Oct

5 2023

to
Oct

8 2023

B'nei Menashe Photo Exhibition by Dorit Lombroso

6:00AM - 9:00PM  

Alpert Jewish Community Center 3801 E. Willow Street, One Sommer Way
Harry & Jeanette Weinberg Jewish Federation Campus
Long Beach, CA

The Zena and Pauline Gatov Gallery at the Alpert JCC presents
B’nei Menashe
Photos by Dorit Lombroso
In partnership with Degel Menashe
 

Exhibition: October 5 – November 29

Gallery Hours: Open to the Public

This photo exhibition explores the daily lives of the B’nei Menashe who are believed to be descendants of one of the “ten lost tribes” of Israel. There are so few of them — some five thousand in Israel, to which they have come from a remote corner of India, and a similar number in the Indian northeast, still awaiting their Aliyah — that many knowledgeable Jews and Israelis are not even aware of the B’nei Menashe’s existence, let alone of the story behind it.

And yet it is a remarkable story, however one looks at it.

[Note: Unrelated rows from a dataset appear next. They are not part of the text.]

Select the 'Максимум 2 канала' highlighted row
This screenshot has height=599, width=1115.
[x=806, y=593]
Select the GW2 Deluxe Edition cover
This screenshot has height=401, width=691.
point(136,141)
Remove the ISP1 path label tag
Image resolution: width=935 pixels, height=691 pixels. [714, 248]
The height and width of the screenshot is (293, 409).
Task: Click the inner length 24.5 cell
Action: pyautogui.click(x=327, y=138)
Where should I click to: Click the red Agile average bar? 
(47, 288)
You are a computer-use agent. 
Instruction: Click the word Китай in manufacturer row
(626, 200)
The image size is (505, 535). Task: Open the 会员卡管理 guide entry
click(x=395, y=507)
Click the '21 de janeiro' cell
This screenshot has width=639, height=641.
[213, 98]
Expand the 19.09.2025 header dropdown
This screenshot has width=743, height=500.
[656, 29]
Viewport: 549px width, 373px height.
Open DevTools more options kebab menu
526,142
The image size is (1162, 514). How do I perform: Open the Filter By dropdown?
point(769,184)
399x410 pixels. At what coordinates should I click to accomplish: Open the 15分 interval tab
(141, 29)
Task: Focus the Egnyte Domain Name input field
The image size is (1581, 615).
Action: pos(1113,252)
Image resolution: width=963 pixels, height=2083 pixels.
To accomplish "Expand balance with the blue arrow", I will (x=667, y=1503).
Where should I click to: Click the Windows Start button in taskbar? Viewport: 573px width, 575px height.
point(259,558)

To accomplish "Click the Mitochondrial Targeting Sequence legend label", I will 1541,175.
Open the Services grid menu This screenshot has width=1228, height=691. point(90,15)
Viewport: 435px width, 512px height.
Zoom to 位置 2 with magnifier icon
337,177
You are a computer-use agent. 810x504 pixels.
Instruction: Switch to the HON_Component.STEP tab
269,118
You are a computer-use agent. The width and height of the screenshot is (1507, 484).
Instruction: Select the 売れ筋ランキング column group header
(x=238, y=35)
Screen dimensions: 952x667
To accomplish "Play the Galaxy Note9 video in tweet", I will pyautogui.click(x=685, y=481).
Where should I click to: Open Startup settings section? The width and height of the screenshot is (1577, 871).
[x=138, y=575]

If, as the B’nei Menashe themselves believe, and as an impressive body of evidence lends support to, they are mysteriously descended from the biblical tribe of Manasseh, one of the “ten lost tribes” of Israel to have disappeared in the eight-century B.C.E. Assyrian exile, they are the first known case in history of such a group returning to the parent body from which it was torn nearly three thousand years ago. And if, as the skeptics maintain, they are a purely 20th-century phenomenon, their discovery of Judaism, and their steadfast adherence to it in a far-flung part of the world where no Jew ever tread, testify dramatically to the power of the religious quest and to Judaism’s capacity to serve as its destination.

 

It is a gripping tale and Dorit Lombroso’s photographs of B’nei Menashe life artfully convey the romance of it. But the lives led by the B’nei Menashe are real ones. In India they are those of a poor and struggling community in the states of Mizoram and Manipur, the latter the current site of ethnic violence that has left hundreds of B’nei Menashe displaced and homeless; in Israel, those of new immigrants from an undeveloped part of the world to a country that has welcomed them as fellow Jews but whose quick-paced, technologically-driven way of life is a challenge for them to adjust to.